§ **EXCERPTED PASSAGE**:
Syndicate content

Climate change: removing bad subsidies to fund adaptation?

Rachel Kyte's picture

Let’s start by cleaning up what we mean by clean technology. The definition used at IFC/EMPEA Private Equity Conference yesterday, was that it optimizes the use of natural resources, while reducing ecological impact and adding economic value by significantly lowering cost and improving profitability. I think this works well as a definition. So in emerging markets today, clean tech offers innovations and opportunities that make commercial sense without any regulatory support and despite the subsidies baked into natural resource prices. Efficient use of any resource brings returns to the bottom line.

In emerging markets some clean tech innovations from the developed world will do well, some will not - they will be too expensive. But even more will be home grown and there will be growing opportunities for south-south and south-north technology transfer. Don Ye of the China Environment Fund has spoken compellingly on this and has had enormous success in this area. Clean tech then is not necessarily high tech.

The power challenge for developing countries is to increase the efficiency of available energy when large sections of the population remain unserved. Providing power to the bottom of the pyramid will unleash the trapped economic activity of the poor and will create markets for the energy efficiency sector itself. Solar power lighting systems for villages or, even at the household level, a solar lantern will help improve education levels and quality of life. Watch IFC's website for announcements on a new wave of energy efficiency housing and utility finance in the coming weeks.

Entries from a collection:
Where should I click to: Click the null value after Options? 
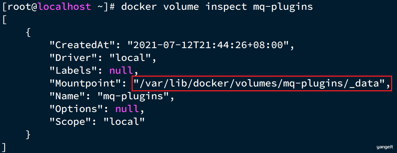tap(127, 109)
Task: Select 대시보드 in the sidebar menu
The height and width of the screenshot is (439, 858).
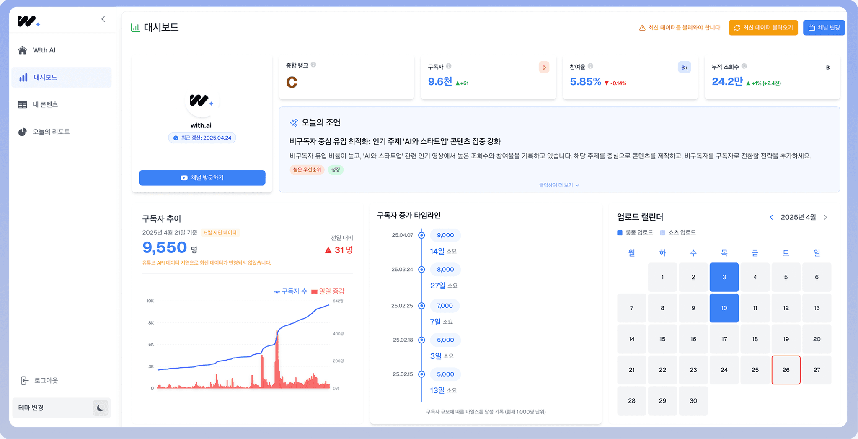Action: click(62, 78)
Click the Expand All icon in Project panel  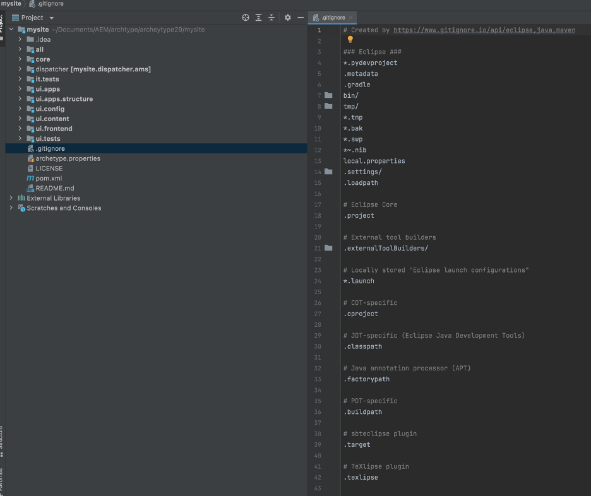pyautogui.click(x=258, y=18)
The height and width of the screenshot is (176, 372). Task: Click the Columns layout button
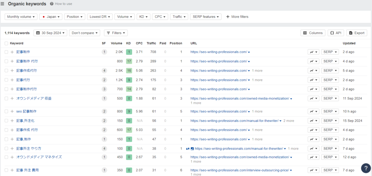click(x=313, y=33)
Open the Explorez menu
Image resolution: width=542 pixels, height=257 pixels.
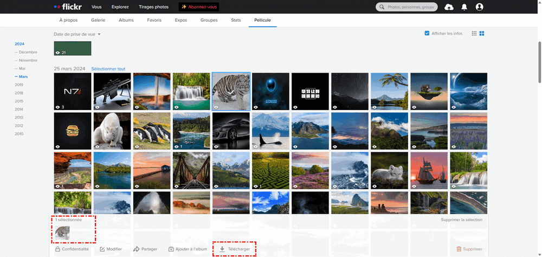pos(120,7)
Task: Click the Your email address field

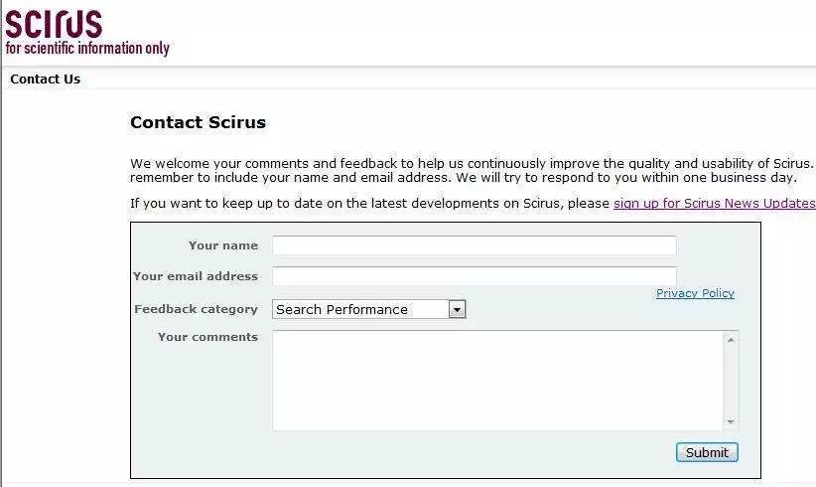Action: click(474, 276)
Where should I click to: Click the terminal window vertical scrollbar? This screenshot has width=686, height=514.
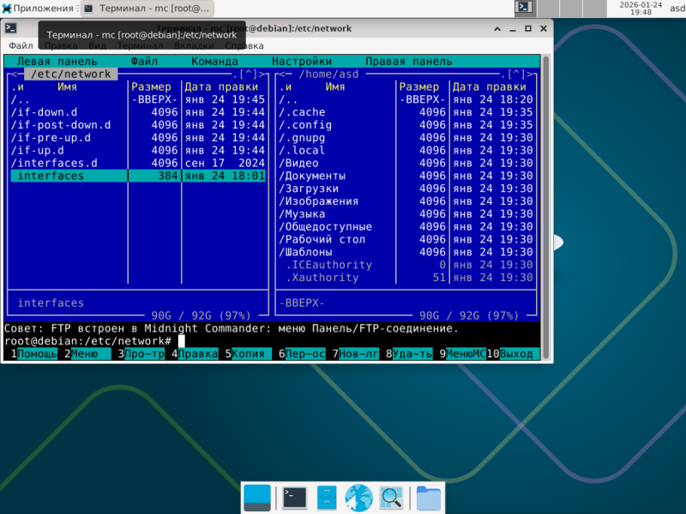(545, 207)
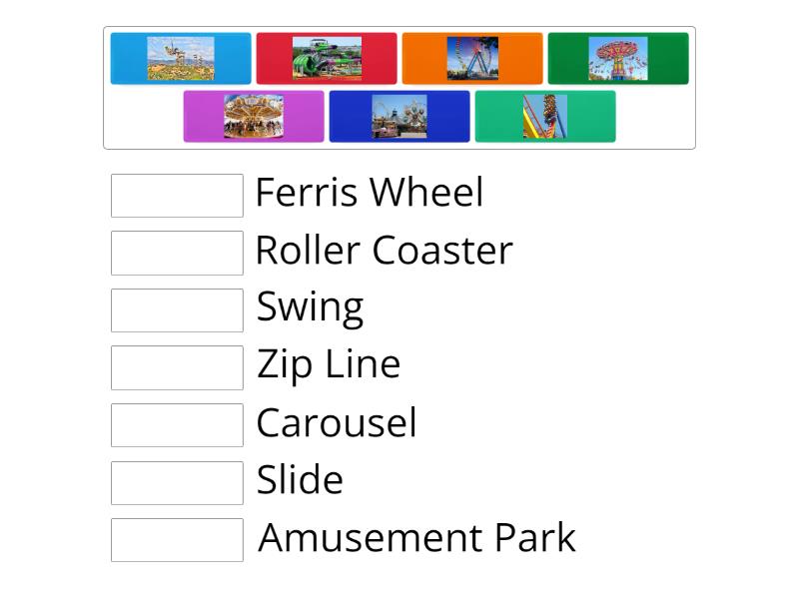Select the zip line picture tile
This screenshot has width=799, height=599.
pos(181,58)
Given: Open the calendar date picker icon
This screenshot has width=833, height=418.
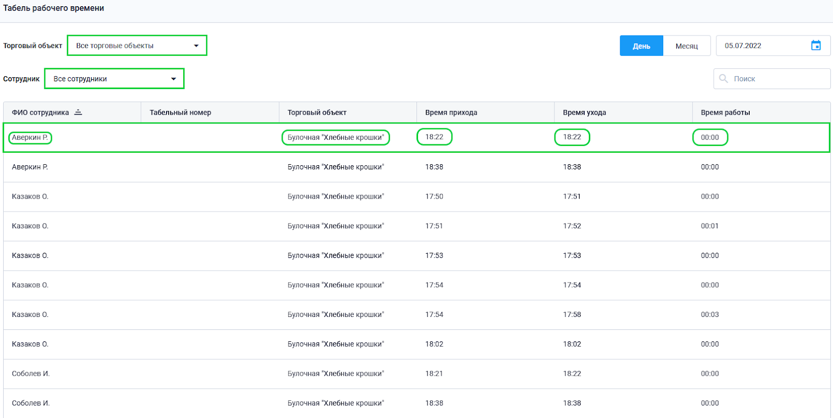Looking at the screenshot, I should [816, 45].
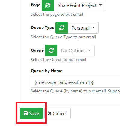
Task: Click the bold Queue field label
Action: 37,50
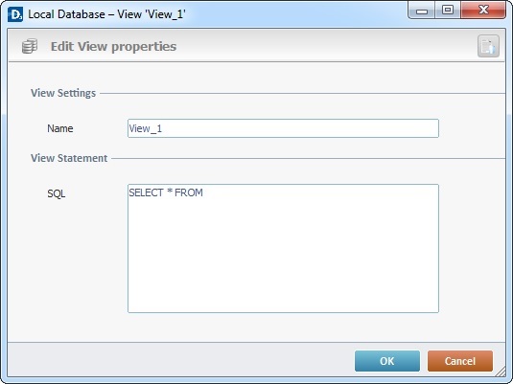
Task: Click the SQL field label
Action: [x=57, y=193]
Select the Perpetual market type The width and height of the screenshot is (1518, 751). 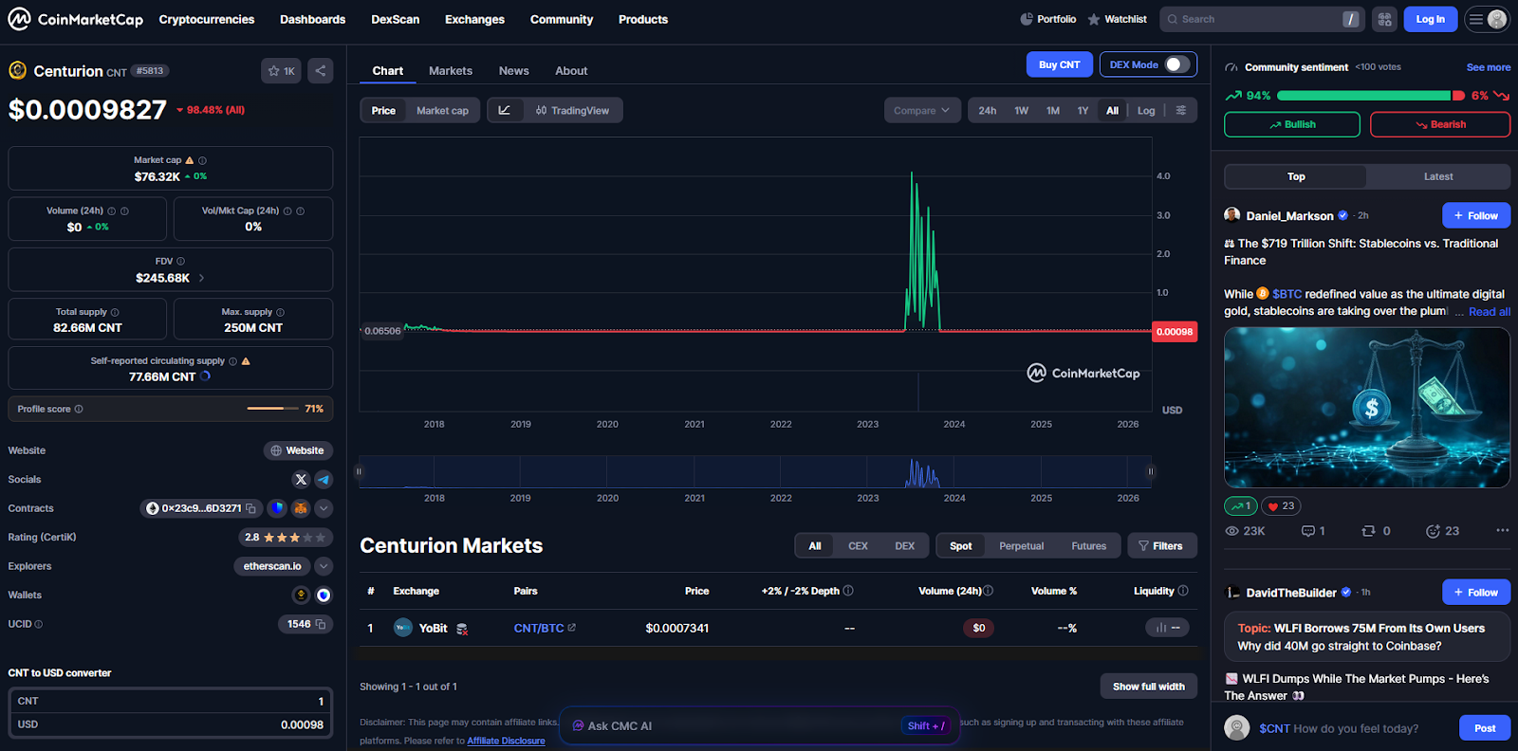(1021, 546)
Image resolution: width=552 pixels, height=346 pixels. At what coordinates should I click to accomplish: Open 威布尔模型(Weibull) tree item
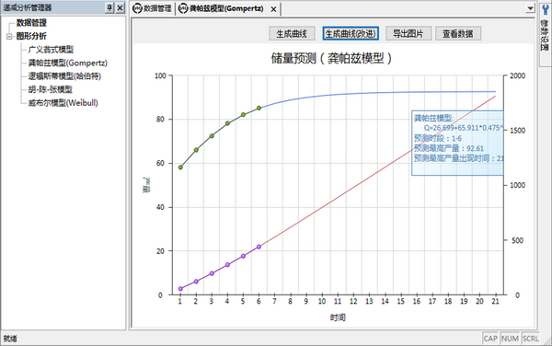click(x=63, y=103)
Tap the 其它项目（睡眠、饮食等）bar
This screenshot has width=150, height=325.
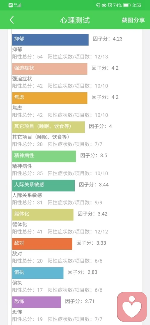(48, 127)
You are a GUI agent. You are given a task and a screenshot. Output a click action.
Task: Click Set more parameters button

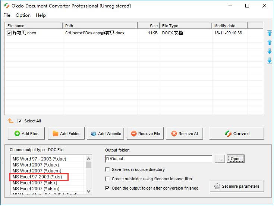click(x=237, y=186)
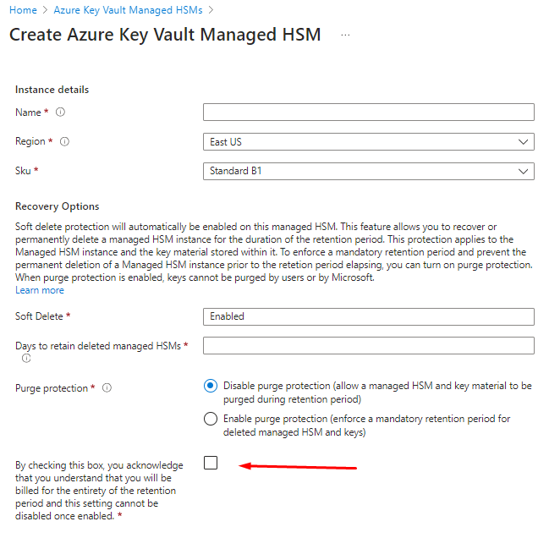Screen dimensions: 560x538
Task: Select Enable purge protection radio button
Action: pos(211,419)
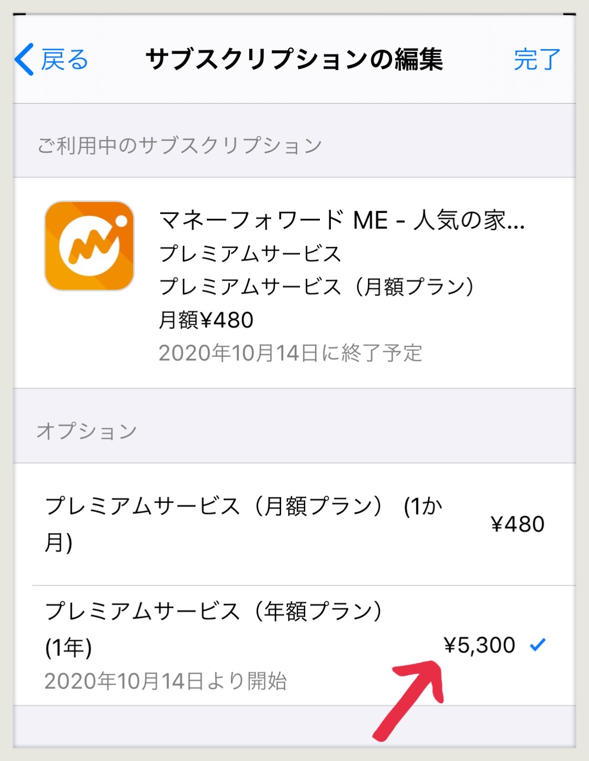Tap the current subscription details row
This screenshot has height=761, width=589.
[294, 283]
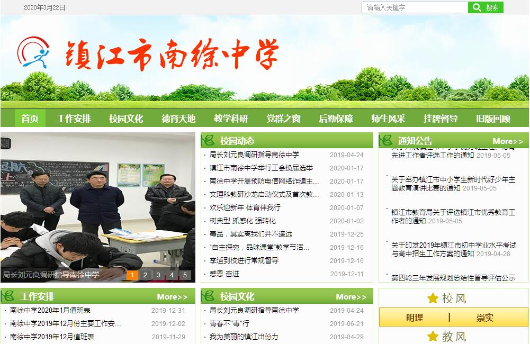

§ **EXERCISE BRIEF**: Please copy the clean technology post from "Syndicate content" up to and including "the bottom line.", renaming "emerging markets" to "developing economies".

§ **TASK SOLUTION**:
Syndicate content

Climate change: removing bad subsidies to fund adaptation?

Rachel Kyte's picture

Let’s start by cleaning up what we mean by clean technology. The definition used at IFC/EMPEA Private Equity Conference yesterday, was that it optimizes the use of natural resources, while reducing ecological impact and adding economic value by significantly lowering cost and improving profitability. I think this works well as a definition. So in developing economies today, clean tech offers innovations and opportunities that make commercial sense without any regulatory support and despite the subsidies baked into natural resource prices. Efficient use of any resource brings returns to the bottom line.